- Opening Delimiter -

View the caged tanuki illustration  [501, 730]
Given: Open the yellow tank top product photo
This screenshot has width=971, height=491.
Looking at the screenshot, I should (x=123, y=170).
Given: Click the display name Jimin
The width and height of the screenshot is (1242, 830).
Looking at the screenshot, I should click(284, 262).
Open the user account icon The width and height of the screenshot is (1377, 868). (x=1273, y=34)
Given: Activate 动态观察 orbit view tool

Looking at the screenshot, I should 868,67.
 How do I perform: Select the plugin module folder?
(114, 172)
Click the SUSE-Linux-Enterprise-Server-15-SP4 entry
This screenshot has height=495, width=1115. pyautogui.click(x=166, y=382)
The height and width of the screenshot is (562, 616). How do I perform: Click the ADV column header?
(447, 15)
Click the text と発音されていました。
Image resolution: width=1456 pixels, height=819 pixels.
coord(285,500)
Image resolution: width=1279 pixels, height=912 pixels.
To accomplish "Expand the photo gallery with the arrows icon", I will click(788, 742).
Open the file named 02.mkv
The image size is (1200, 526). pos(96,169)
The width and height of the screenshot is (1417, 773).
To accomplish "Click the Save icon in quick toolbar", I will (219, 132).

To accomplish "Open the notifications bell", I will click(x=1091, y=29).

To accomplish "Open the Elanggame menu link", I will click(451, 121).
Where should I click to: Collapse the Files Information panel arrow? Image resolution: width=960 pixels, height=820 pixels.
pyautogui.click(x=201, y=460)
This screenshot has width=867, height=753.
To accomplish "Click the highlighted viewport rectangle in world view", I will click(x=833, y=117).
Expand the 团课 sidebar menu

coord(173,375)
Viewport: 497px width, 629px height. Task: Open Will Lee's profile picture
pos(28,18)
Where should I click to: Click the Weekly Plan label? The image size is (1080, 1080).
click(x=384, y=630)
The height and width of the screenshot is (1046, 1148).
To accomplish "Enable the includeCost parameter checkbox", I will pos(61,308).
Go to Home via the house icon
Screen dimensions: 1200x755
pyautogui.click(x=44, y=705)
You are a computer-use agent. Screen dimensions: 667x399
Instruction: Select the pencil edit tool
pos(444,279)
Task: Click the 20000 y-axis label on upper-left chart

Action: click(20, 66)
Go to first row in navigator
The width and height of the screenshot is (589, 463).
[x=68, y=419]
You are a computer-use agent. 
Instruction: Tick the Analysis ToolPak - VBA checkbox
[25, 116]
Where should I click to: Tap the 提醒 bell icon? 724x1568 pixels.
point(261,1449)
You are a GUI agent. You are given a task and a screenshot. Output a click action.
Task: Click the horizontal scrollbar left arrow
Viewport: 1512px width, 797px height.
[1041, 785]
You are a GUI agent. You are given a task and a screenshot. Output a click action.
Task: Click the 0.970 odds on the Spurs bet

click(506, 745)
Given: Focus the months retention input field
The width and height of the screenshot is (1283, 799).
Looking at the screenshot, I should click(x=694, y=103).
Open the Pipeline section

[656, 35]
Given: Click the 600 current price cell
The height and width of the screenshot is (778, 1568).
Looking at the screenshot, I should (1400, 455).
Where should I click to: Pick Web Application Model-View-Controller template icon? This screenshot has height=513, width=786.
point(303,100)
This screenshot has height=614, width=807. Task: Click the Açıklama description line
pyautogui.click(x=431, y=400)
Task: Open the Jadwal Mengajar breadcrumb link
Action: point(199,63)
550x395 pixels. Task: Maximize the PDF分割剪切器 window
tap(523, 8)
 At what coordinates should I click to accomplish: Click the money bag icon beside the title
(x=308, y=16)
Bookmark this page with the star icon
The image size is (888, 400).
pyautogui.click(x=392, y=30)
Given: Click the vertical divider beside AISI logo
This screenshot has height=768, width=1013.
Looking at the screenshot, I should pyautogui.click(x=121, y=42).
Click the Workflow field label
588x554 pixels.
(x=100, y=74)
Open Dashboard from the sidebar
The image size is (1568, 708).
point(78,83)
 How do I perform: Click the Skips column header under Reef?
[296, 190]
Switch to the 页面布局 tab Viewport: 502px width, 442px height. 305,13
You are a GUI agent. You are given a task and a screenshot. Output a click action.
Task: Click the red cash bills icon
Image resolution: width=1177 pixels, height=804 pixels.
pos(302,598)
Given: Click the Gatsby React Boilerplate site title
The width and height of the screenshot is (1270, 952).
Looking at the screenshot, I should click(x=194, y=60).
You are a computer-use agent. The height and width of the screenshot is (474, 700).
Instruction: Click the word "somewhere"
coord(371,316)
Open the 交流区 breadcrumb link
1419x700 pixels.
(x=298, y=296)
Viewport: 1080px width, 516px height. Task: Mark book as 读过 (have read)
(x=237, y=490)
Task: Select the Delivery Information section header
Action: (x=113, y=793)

- Closing Delimiter -

Assignment: Retype, exactly and in full, the listing from its first line to the one holding "Image resolution: width=1279", both included.

Written reply:
View the caged tanuki illustration  [501, 730]
Given: Open the yellow tank top product photo
This screenshot has width=971, height=491.
Looking at the screenshot, I should (x=123, y=170).
Given: Click the display name Jimin
The width and height of the screenshot is (1242, 830).
Looking at the screenshot, I should click(284, 262).
Open the user account icon The width and height of the screenshot is (1377, 868). (x=1273, y=34)
Given: Activate 动态观察 orbit view tool

Looking at the screenshot, I should 868,67.
 How do I perform: Select the plugin module folder?
(114, 172)
Click the SUSE-Linux-Enterprise-Server-15-SP4 entry
This screenshot has height=495, width=1115. pyautogui.click(x=166, y=382)
The height and width of the screenshot is (562, 616). How do I perform: Click the ADV column header?
(447, 15)
Click the text と発音されていました。
Image resolution: width=1456 pixels, height=819 pixels.
coord(285,500)
Image resolution: width=1279 pixels, height=912 pixels.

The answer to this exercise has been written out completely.